The gas was discovered by D. Rutherford in 1772, but isolated independently by C.W. Scheele and H. Cavendish. It can be directly obtained by liquefaction and distillation of Earth atmosphere. Nitrogen also evolves when ammonium nitrite solution is heated.
Nitrogen coumpounds are used in foods, fertilizer, explosives and poisons. When heated with hydrogen, ammonia is formed (Haber cycle).
Ammonia is prepared in large amount in industry for fertilizer, production of nitric acid and in the electronic industry as a blanketing medium. Liquid nitrogen is used in missile work and in oil industry to build pressure in order to force crude oil upwards.
It is a colorless, odorless gas and is generally inert. Liquid nitrogen has similar appearance to water, which is also colorless and odorless.
It is the most abundant element accessible, which exists as diatomic form in atmosphere. However, it only presents in comparatively much smaller amount in crustal rocks and exists mainly in saltpetre, KNO3 and
Chile saltpetre, NaNO3.
Nitrogen is an important constituent in
biological molecules which consists of about 15% by weight of proteins. There is a continuous interchange of nitrogen between the atmosphere and biosphere which is called the nitrogen cycle.
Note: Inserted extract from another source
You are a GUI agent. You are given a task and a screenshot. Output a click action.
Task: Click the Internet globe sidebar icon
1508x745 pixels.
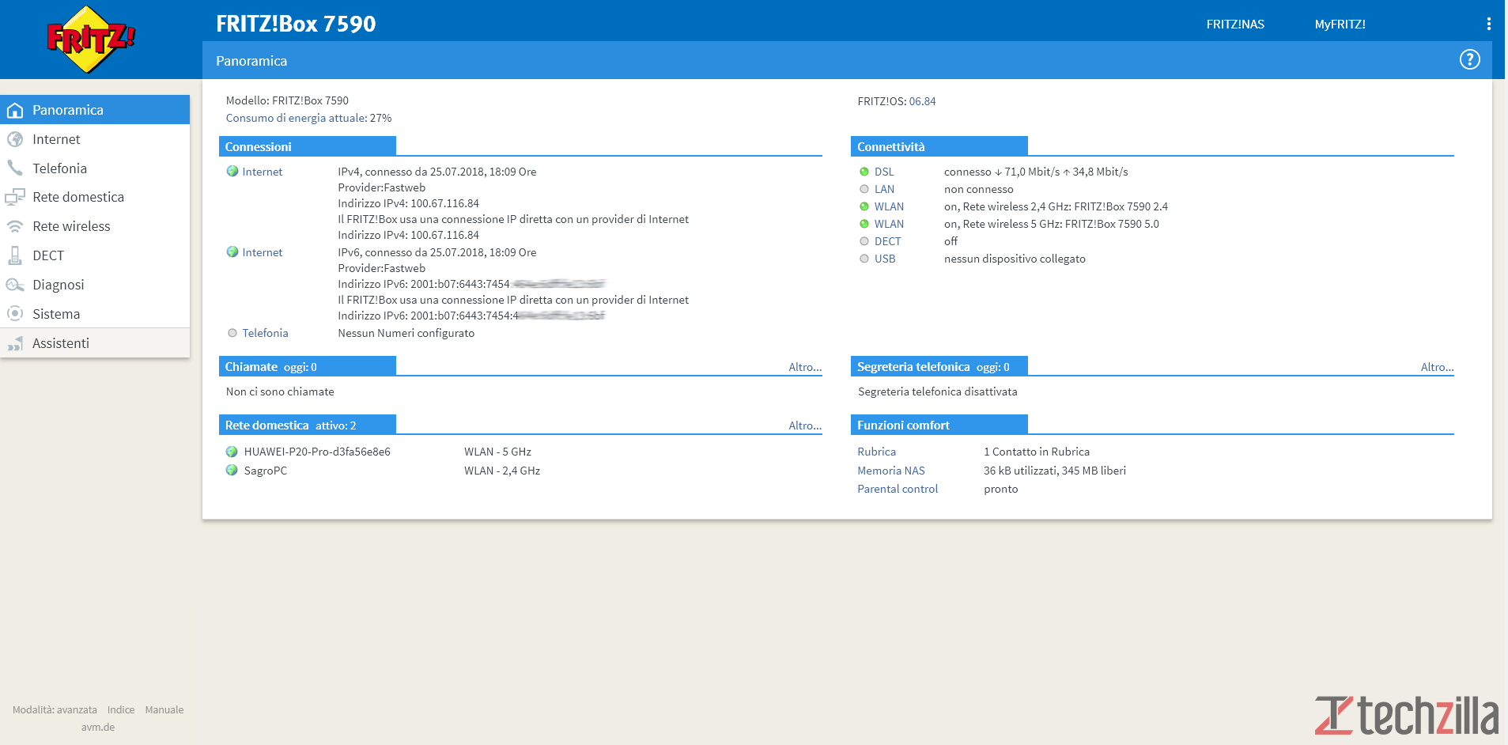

Interatomic distance: 109.8 pm
Melting point: -210.0°C
Boiling point: -198.79°C
Thermal conductivity/Wm-1K-1: 0.02598 (27°C)
Density/kgm-3: 1.2506 (0°C), 880 (b.p.)
Standard Thermodynamic Data (atomic gas)
Enthalpy of formation: 472.7 kJ/mol
Gibbs free energy of formation: 455.5 kJ/mol
Entropy: 153.2 J/mol K
Heat capacity: 20.8 J/mol K
Electronic configuration: [He] 2s2 2p3
Term symbol: 4S3/2
Electron affinity: (not stable) kJ/mol Electronegativity (Pauline): 3.04
Ionization energy (first, second, third): 1402.33, 2856.09, 4578.16 kJ/mol
The gaseous, diatomic nitrogen is chemically inert due to its strong triple bond and the lack of polarity. However, at
higher temperatures, it combines with metals (such as Be, Al etc) to give nitrides.